1901–I Cincinnati Art Museum
Cincinnati Art Museum, Exhibition of Sixty Paintings by Mr. John H. Twachtman, Formerly Resident in Cincinnati, April 12–May 16, 1901, no. 2, as White Dories.
1903–I American Art Galleries
American Art Galleries, New York, Sale of the Work of the Late John H. Twachtman, exhibition and auction, March 19–24, 1903, no. 75, as White Dories.
1966 Cincinnati Art Museum
Cincinnati Art Museum, John Henry Twachtman: A Retrospective Exhibition, October 7–November 20, 1966. (Exhibition catalogue: Baskett 1966); (Exhibition catalogue: Boyle 1966–I), no. 73, as White Dories, lent by the Addison Gallery of American Art, Phillips Academy, Andover, Massachusetts.
1981 Addison Gallery
Addison Gallery of American Art, Andover, Massachusetts, American Impressionism, February 13–March 8, 1981, as White Dories.
Literature
New York Times 1901–I
"A Trio of Painters: Pictures by Three Americans in Three Fifth Avenue Galleries." New York Times, March 7, 1901, p. 8, as White Dories.
Sun 1903–II
"Twachtman Pictures, $16,610." Sun (New York), March 25, 1903, p. 5, as White Dories.
New York Times 1903–III
"Twachtman Picture Sale." New York Times, March 25, 1903, p. 5, as White Dories.
Hale 1957
Hale, John Douglass. "Life and Creative Development of John H. Twachtman." 2 vols. Ph.D. dissertation, Ohio State University, 1957. Ann Arbor, Mich.: University Microfilms, 1958, vol. 2, p. 508 (catalogue G, no. 704), as White Dories. (Hale concordance).
Peters 1995
Peters, Lisa N. "John Twachtman (1853–1902) and the American Scene in the Late Nineteenth Century: The Frontier within the Terrain of the Familiar." 2 vols. Ph.D. dissertation, City University of New York, 1995. Ann Arbor, Mich.: University Microfilms International, 1996, vol. 1, p. 490; vol. 2, p. 1011 ill. in b/w (fig. 511), as White Dories.
Commentary

As in so many of the works Twachtman rendered in Gloucester in the summer of 1900, in White Dories he featured a view from East Gloucester’s Banner Hill, looking across the Inner Harbor to the city of Gloucester, which here appears suffused in fog and mist. The rooftops are farther below his vantage point than in Gloucester Harbor (OP.1403), and he winnowed the view with the foliage of a tree, as in Wild Cherry Tree (OP.1405). It is possible that the tree is the same one in Wild Cherry Tree and Gloucester (OP.1408), but with leaves that are now yellow due to seasonal change.

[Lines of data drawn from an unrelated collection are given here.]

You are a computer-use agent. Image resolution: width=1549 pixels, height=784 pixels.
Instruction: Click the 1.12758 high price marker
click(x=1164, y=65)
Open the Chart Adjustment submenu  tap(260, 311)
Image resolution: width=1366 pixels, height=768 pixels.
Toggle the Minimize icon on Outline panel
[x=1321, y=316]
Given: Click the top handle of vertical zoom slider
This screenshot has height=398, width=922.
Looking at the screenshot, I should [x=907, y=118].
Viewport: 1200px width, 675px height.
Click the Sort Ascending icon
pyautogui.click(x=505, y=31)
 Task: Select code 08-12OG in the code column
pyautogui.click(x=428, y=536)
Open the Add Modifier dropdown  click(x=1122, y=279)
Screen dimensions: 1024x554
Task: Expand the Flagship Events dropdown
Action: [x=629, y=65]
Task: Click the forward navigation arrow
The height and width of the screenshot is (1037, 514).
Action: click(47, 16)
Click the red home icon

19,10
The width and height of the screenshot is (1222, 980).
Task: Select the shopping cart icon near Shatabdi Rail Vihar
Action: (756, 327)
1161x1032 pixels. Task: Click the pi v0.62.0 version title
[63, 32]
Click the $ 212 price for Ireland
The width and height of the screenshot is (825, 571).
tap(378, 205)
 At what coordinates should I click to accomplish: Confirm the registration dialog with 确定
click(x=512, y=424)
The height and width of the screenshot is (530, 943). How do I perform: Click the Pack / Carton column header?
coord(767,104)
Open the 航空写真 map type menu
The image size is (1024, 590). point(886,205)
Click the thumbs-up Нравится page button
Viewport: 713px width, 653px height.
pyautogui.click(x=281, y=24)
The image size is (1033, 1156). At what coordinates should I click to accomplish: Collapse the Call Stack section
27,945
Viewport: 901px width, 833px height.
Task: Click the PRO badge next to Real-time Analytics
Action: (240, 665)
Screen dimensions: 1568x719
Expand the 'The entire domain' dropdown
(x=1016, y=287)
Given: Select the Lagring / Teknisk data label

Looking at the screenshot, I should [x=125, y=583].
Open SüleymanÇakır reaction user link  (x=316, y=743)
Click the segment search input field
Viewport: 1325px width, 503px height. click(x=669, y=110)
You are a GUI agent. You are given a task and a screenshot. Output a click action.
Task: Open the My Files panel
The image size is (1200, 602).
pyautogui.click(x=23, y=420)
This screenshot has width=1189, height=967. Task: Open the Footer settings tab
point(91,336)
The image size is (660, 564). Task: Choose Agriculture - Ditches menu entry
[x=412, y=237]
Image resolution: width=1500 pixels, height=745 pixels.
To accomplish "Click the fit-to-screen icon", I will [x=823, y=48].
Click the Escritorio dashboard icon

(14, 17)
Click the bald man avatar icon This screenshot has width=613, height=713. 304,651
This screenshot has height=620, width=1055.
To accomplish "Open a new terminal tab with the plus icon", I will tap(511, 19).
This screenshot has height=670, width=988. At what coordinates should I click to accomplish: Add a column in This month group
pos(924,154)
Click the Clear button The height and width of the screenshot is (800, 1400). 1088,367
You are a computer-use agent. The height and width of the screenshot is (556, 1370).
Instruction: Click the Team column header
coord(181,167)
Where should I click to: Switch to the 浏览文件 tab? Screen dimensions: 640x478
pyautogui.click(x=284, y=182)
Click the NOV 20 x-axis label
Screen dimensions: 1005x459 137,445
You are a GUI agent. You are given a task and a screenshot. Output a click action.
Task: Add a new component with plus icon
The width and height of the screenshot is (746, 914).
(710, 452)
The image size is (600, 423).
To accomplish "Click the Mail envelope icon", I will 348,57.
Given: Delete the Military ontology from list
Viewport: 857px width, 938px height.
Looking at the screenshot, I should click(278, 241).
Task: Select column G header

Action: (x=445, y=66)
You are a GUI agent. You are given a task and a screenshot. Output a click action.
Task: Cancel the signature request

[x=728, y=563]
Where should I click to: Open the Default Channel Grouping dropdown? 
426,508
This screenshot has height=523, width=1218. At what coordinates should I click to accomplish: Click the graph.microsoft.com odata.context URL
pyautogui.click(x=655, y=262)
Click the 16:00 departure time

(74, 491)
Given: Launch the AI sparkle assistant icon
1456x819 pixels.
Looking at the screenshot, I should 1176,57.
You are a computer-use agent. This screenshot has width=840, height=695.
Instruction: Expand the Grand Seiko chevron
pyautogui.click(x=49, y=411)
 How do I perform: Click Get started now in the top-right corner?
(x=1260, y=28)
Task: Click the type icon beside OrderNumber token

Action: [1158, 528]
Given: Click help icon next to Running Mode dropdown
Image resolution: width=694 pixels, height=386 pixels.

That Twachtman produced the painting in the fall is also suggested by the fact it is not depicted in the twenty-five charcoal sketches he rendered after works he created in Gloucester in the summer of 1900, which he sent to his son Alden (who was in Bemis, Maine, in the Rangeley Lakes, from late June through September). Twachtman may well have sent the drawings before he left Gloucester, at some point before his classes at the Art Students League began in early October and before his summer's output was complete. The painting's date can, nonetheless, be confirmed by its inclusion with its current title, in three of the artist’s four solo exhibitions held in 1901, in Chicago in January, New York in March, and Cincinnati in April–May. Notice was taken when the work was on view in New York. A New York Times reviewer stated: “Views of Gloucester, Mass., sparkle with distant waves and shine with colors on houses and ships as do ‘Captain Bickford's Float (OP.1415),’ and ‘East Gloucester,’ and ‘White Dories.’”

Purchased from Twachtman’s 1903 estate sale by Cottier & Co., New York, the painting was part of the bequest of Candace Catherine Stimpson (1869–1930), a granddaughter of the artist and design innovator Candace Wheeler (1827–1933) and the wife of surgeon Lewis Atterbury Stimpson (1844–1917), to its present collection in 1944.